DTA::CAB::Analyzer - generic analyzer API

SYNOPSIS

 use DTA::CAB::Analyzer;
 
 ##========================================================================
 ## Constructors etc.
 
 $obj = $CLASS_OR_OBJ->new(%args);
 undef = $anl->initialize();
 undef = $anl->dropClosures();
 $label = $anl->defaultLabel();
 $class = $anl->analysisClass();
 @keys = $anl->typeKeys(\%opts);
 
 ##========================================================================
 ## Methods: I/O
 
 $bool = $anl->ensureLoaded();
 $bool = $anl->prepare();
 
 ##========================================================================
 ## Methods: Persistence: Perl
 
 @keys = $class_or_obj->noSaveKeys();
 $loadedObj = $CLASS_OR_OBJ->loadPerlRef($ref);
 
 @keys = $class_or_obj->noSaveBinKeys();
 $loadedObj = $CLASS_OR_OBJ->loadBinRef($ref);
 
 ##========================================================================
 ## Methods: Analysis: Utils
 
 $bool = $anl->canAnalyze();
 $bool = $anl->doAnalyze(\%opts, $name);
 $bool = $anl->enabled(\%opts);
 $bool = $anl->autoEnable();
 undef = $anl->initInfo();
 \@analyzers = $anl->subAnalyzers();
 
 ##========================================================================
 ## Methods: Analysis: API
 
 $doc = $anl->analyzeDocument($doc,\%opts);
 $doc = $anl->analyzeTypes($doc,\%types,\%opts);
 $doc = $anl->analyzeTokens($doc,\%opts);
 $doc = $anl->analyzeSentences($doc,\%opts);
 $doc = $anl->analyzeLocal($doc,\%opts);
 $doc = $anl->analyzeClean($doc,\%opts);
 
 ##========================================================================
 ## Methods: Analysis: Type-wise
 
 \%types = $anl->getTypes($doc);
 $doc = $anl->expandTypes($doc,\%types,\%opts);
 $doc = $anl->clearTypes($doc);
 
 ##========================================================================
 ## Methods: Analysis: Wrappers
 
 $tok = $anl->analyzeToken($tok_or_string,\%opts);
 $tok = $anl->analyzeSentence($sent_or_array,\%opts);
 $rpc_xml_base64 = $anl->analyzeData($data_str,\%opts);
 
 ##========================================================================
 ## Methods: Analysis: Closure Utilities
 
 \&closure = $anl->analyzeClosure($which);
 \&closure = $anl->getAnalyzeClosure($which);
 
 $closure = $anl->accessClosure( $methodName);

 PACKAGE::_am_xlit($tokvar);
 PACKAGE::_am_lts($tokvar);
 PACKAGE::_am_tt_list($ttvar);
 PACKAGE::_am_tt_fst($ttvar);
 PACKAGE::_am_id_fst($tokvar, $wvar);
 PACKAGE::_am_tt_fst_list($ttvar);
 PACKAGE::_am_fst_sort($listvar);
 PACKAGE::_am_fst_clean($hashvar);
 
 ##========================================================================
 ## Methods: XML-RPC
 
 \%opts = $anl->mergeOptions(\%defaultOptions,\%userOptions);
 @procedures = $anl->xmlRpcMethods();
 

DESCRIPTION

DTA::CAB::Analyzer is an abstract class and API specification for representing arbitrary semi-independent document analysis algorithms.
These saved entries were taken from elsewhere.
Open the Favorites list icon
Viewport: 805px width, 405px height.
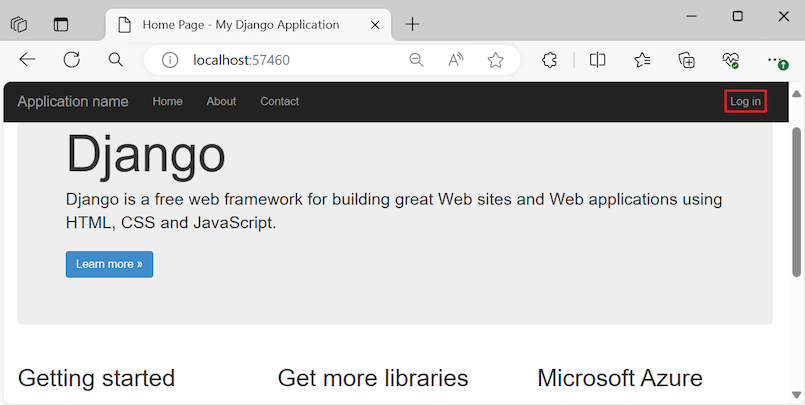642,60
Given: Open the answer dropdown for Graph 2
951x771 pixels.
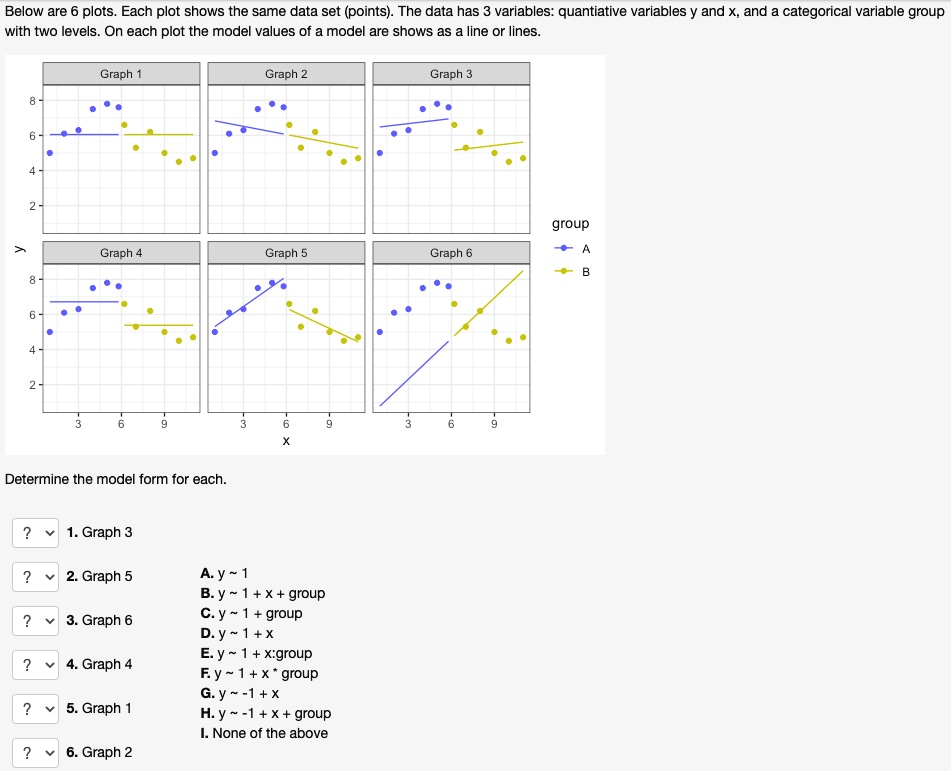Looking at the screenshot, I should coord(35,752).
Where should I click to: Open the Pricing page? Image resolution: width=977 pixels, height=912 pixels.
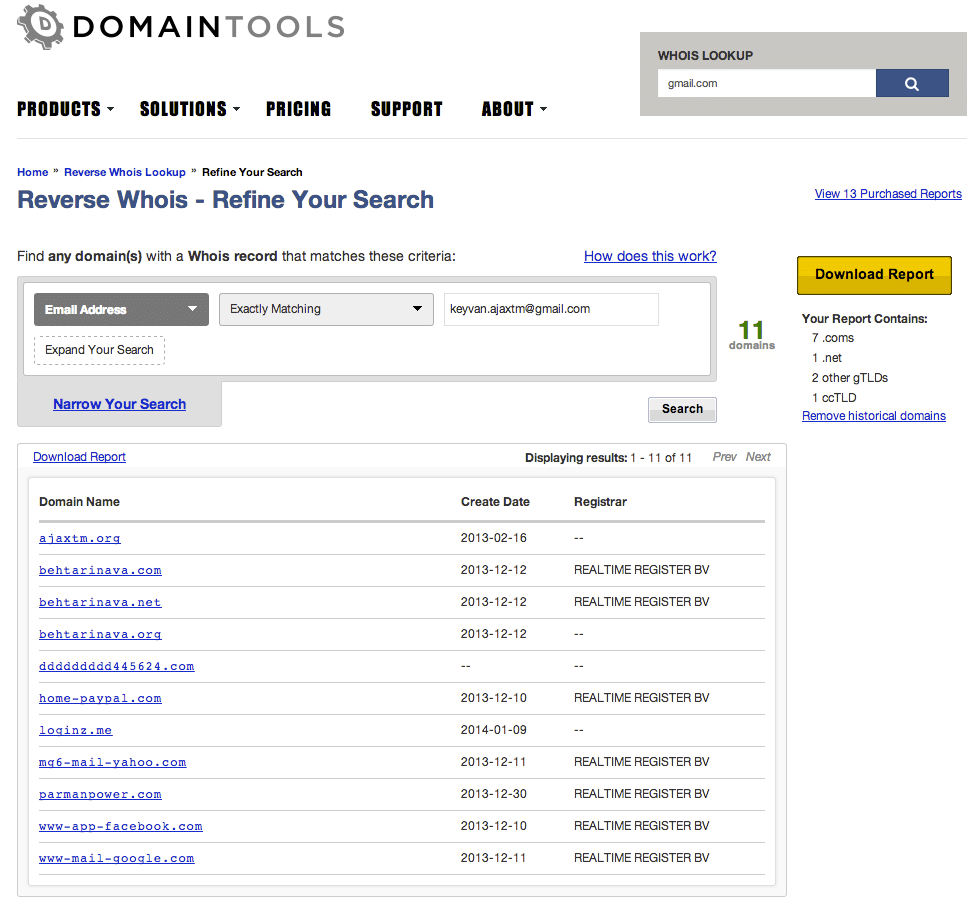click(x=298, y=109)
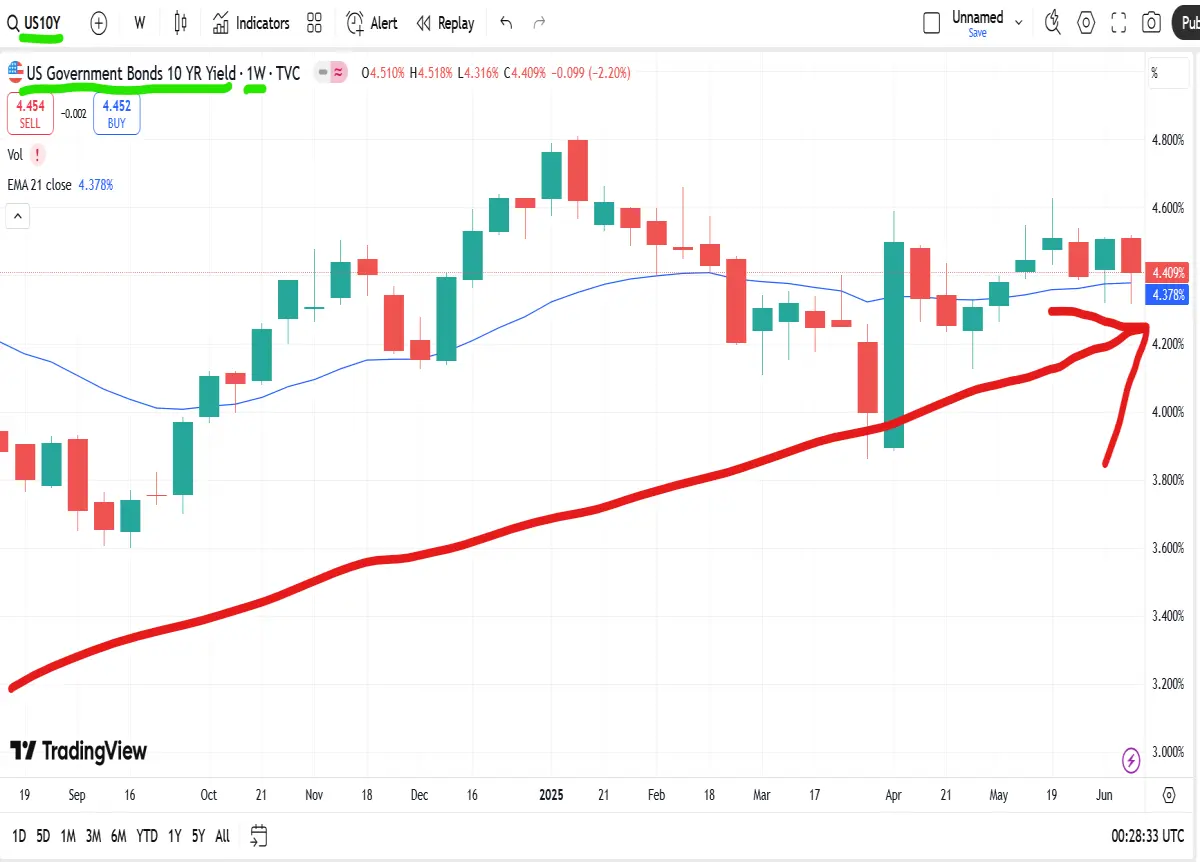The height and width of the screenshot is (862, 1200).
Task: Open the Indicators menu
Action: [251, 23]
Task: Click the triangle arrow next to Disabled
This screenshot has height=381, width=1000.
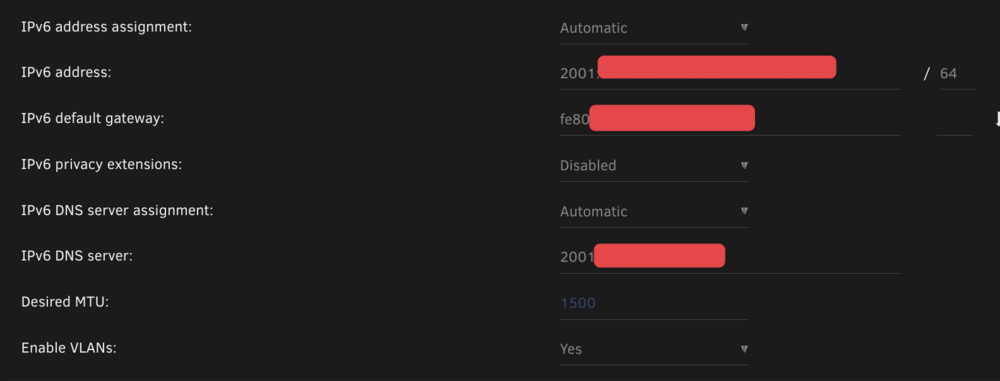Action: (x=744, y=165)

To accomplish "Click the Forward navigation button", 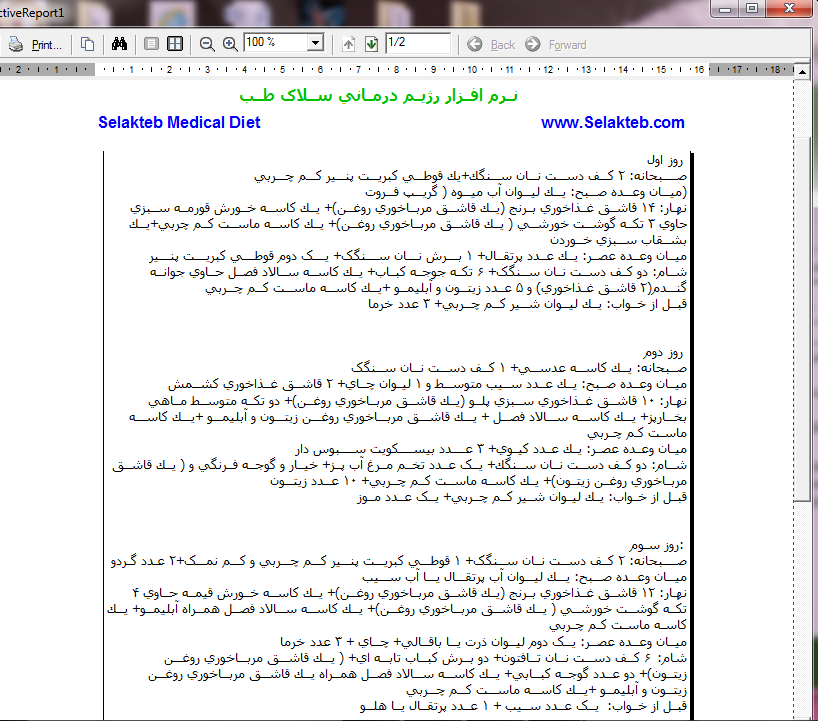I will 557,44.
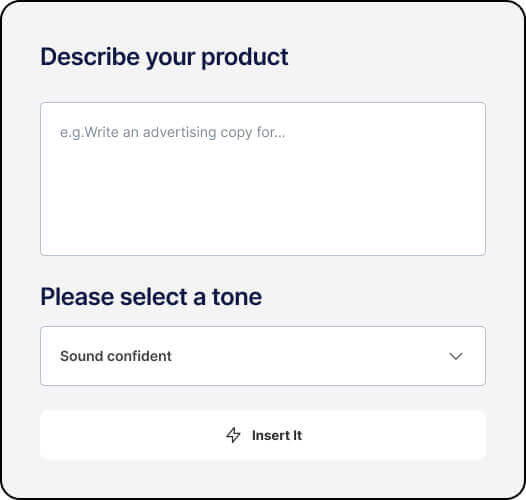Click an empty area inside the description box

[x=263, y=201]
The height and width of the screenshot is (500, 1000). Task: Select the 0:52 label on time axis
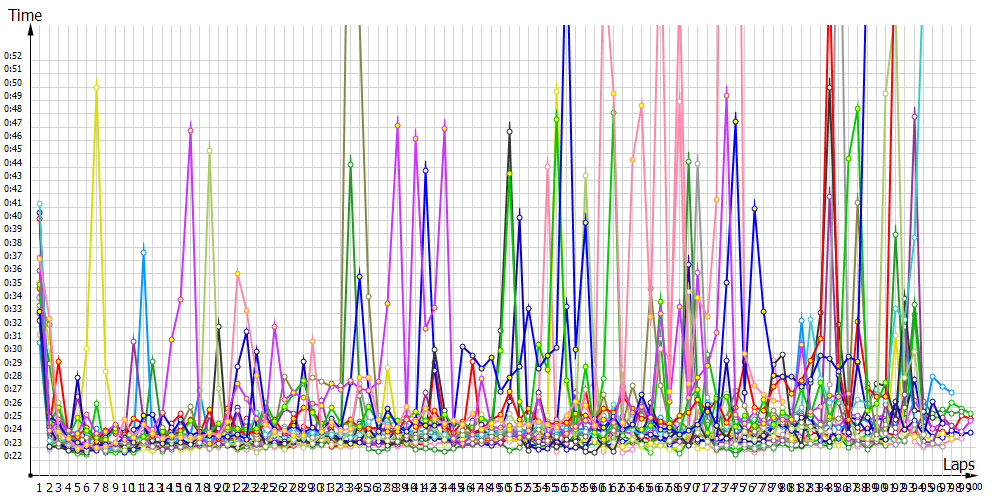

Each analyzer sub-class should define at least one of the analyzeXYZ() methods (analyzeTypes(), analyzeTokens(), etc.), and each analyzer instance should set a 'name' key. Analyzer objects are assumed to be HASH refs, and should define at least a 'label' key to identify the analyzer object e.g. in a multi-analyzer processing chain.

DTA::CAB::Analyzer inherits from DTA::CAB::Persistent (and thus indirectly from DTA::CAB::Logger), and provides some basic hooks for extending the DTA::CAB::Persistent functionality. These routines are especially useful e.g. for defining analyzer parameters in a configuration file which can be passed to the dta-cab-analyze.perl comman-line script via the "-config" option.

See DTA::CAB::Analyzer::Common for a list of common analyzer sub-classes.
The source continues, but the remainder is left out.